The chemical industry is a business of processing, using chemical reactions to turn
raw materials,
such as coal, oil, and salt, into a variety of products. During the 19th and 20th cent. technological
advances in the chemical industry dramatically altered the world's economy. Chemical processes
have created pesticides and fertilizers for farmers, pharmaceuticals for the health care industry,
synthetic dyes and fibess for the textile industry, soaps and beauty aids for the cosmetics
industry, synthetic sweeteners and flavours for the food industry, plastics for the packaging
industry, chemicals and celluloid for the motion picture industry, and artificial rubber for the auto
industry.
Chemical industries can be traced back to Middle Eastern artisans, who refined alkali
and
limestone for the production of glass as early as 7,000 B.C., to the Phoenicians who produced
soap in the 6th cent.

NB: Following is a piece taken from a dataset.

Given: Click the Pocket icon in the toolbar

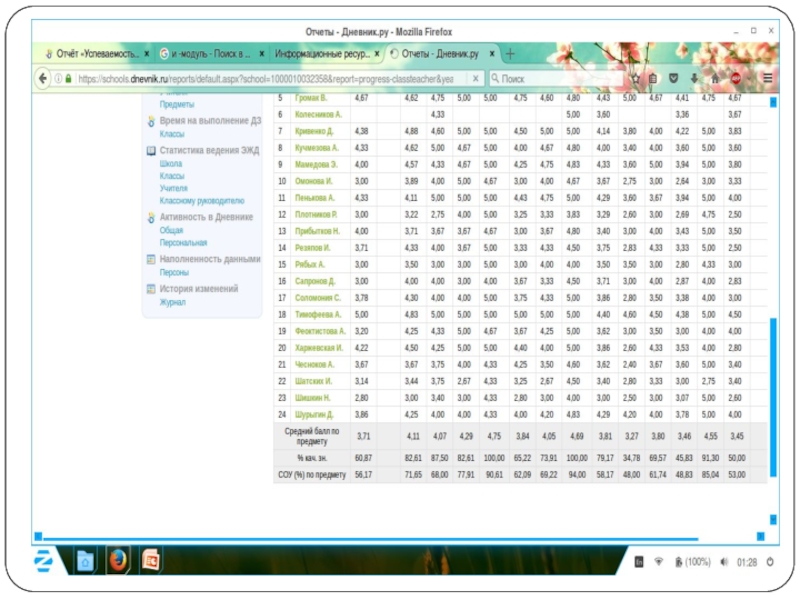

B.C., and to the Chinese who developed black powder, a primitive explosive
around the 10th cent. A.D. In the Middle Ages, alchemists produced small amounts of chemicals
and by 1635 the Pilgrims in Massachusetts were producing saltpetre for gunpowder and chemicals
for tanning. But, large-scale chemical industries first developed in 19th cent. In 1823, British
entrepreneur James Muspratt started mass producing soda ash (needed for soap and glass) using
a process developed by Nicolas Leblanc in 1790. Advances in organic chemistry in the last half of
the 19th cent. allowed companies to produce synthetic dyes from coal tar for the textile industry as
early as the 1850s.
In the 1890s, German companies began mass producing sulphuric acid and, at about the
same
time, chemical companies began using the electrolytic method, which required large amounts of
electricity and salt, to create caustic soda and chlorine. Man-made fibers changed the textile
industry when rayon (made from wood fibres) was introduced in 1914; the introduction of synthetic
fertilizers by the American Cyanamid Company in 1909 led to a green revolution in agriculture that
dramatically improved crop yields. Advances in the manufacture of plastics led to the invention of
celluloid in 1869 and the creation of such products as nylon by Du Pont in 1928. Research in
organic chemistry in the 1910s allowed companies in the 1920s and 30s to begin producing
chemicals for oil. Today, petrochemicals made from oil are the industry's largest sector. Synthetic
rubber came into existence during World War II, when the war cut off supplies of rubber from Asia.
Since the 1950s growing concern about toxic waste produced by chemical industries
has led to
increased government regulation and the establishment of the Environmental Protection Agency
(1972). The leakage of toxic chemicals at the Union Carbide plant in Bhopal, India (1984), was the
worst industrial disaster in history and heightened public concern about lax environmental
regulations for chemical companies in developing countries. Beginning in the 1980s, U.S.
corporations faced expanding competition from foreign producers, including some Third World oil
producers who have set up their own oil refining and petrochemical industries. In 1997 the U.S.
chemical industry produced about $389 billion worth of products and employed 1,032,000 workers.
It exported about $71 billion worth of chemicals.